Urząd Warszawy przygotuje miejsca pamięci, tak aby można było przy nich zapalić znicze lub złożyć kwiaty, w wyznaczonych godzinach będzie można oddać hołd poległym powstańcom. Jednocześnie zrezygnowano z imprez masowych albo znacznie ograniczono ich zasięg. Ratusz zachęca do śledzenia uroczystości online na swojej stronie internetowej, a Muzeum Powstania Warszawskiego na profilu społecznościowym.
– 76. rocznica wybuchu Powstania Warszawskiego to bardzo dziwne doświadczenie. Muzeum otworzyło się po lockdownie miesiąc temu. W czerwcu odwiedziło nas 10 procent widzów, których mieliśmy o tej porze rok i dwa lata temu – mówi dyrektor Muzeum Powstania Warszawskiego Jan Ołdakowski. Ale przypomina, że placówka ta pełni wyjątkową rolę: „jesteśmy duchowymi dziećmi powstańców warszawskich, oni nas zobowiązują do tego, żeby działać".
– To świetni bohaterowie na trudne i łatwe czasy, uczą, jak z radością, entuzjazmem i energią radzić sobie z problemami. To, co nas dotyka i tak jest niczym w porównaniu z tym, czego oni doświadczyli. Dlatego, czując się zobowiązani przez powstańców warszawskich, organizujemy te obchody. Wszystkie wydarzenia się odbędą, choć w różnych formułach – dodaje.
Bezpieczeństwo powstańców
Najważniejsze jest bezpieczeństwo uczestników uroczystości, stąd wprowadzenie zaproszeń na niektóre wydarzenia i transmisje online.

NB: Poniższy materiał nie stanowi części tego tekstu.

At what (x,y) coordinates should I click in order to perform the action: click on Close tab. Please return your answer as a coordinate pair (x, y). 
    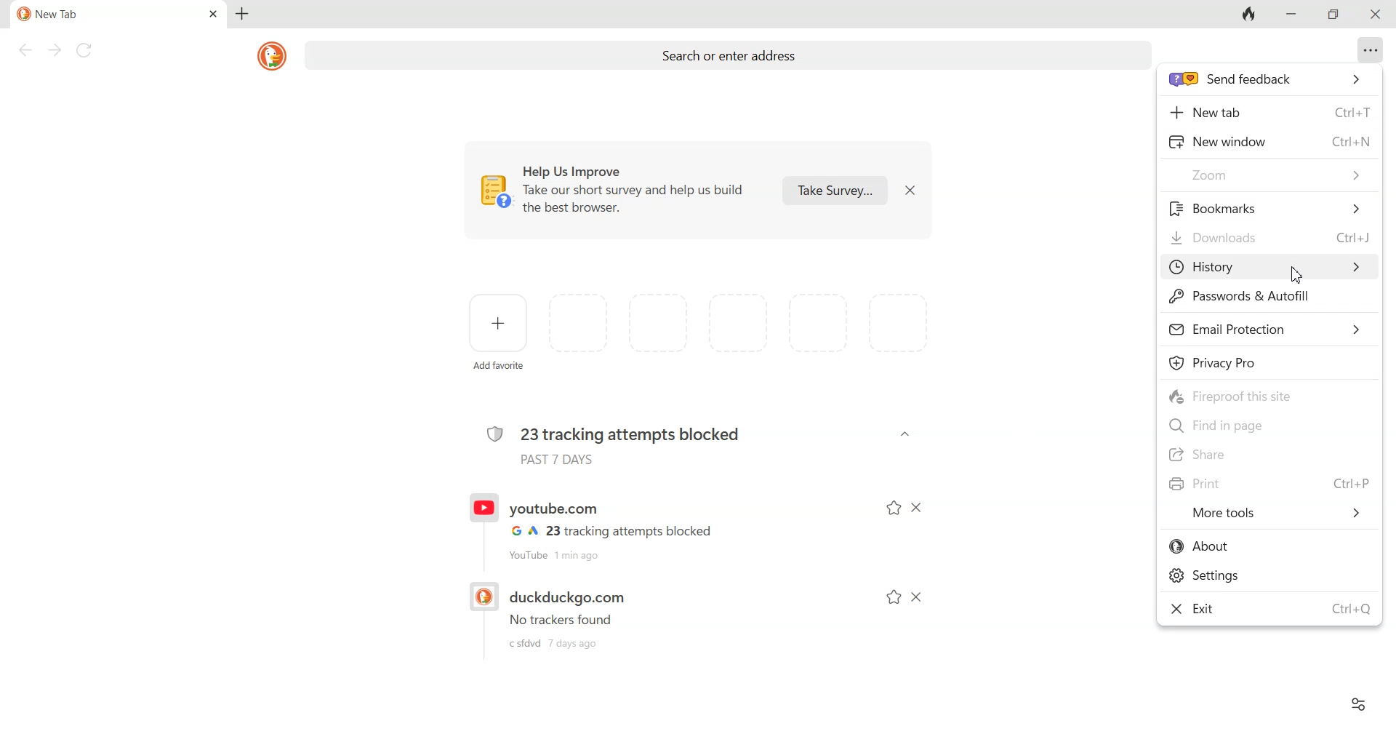
    Looking at the image, I should click on (214, 15).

– To dla nas największe wyzwanie: zapewnić powstańcom bezpieczeństwo. Mamy dla nich przygotowane przyłbice, maseczki i rękawice. We wszystkich uroczystościach, w których będą brali udział, będą mieli pierwszeństwo. Krzesła będą inaczej rozstawione, będzie zachowany dystans. Bardzo zależy im na tym spotkaniu, nie wyobrażają sobie obchodów bez tego spotkania, bo to jedyna okazja, żeby mogli się spotkać się twarzą w twarz – tłumaczy dyrektor muzeum.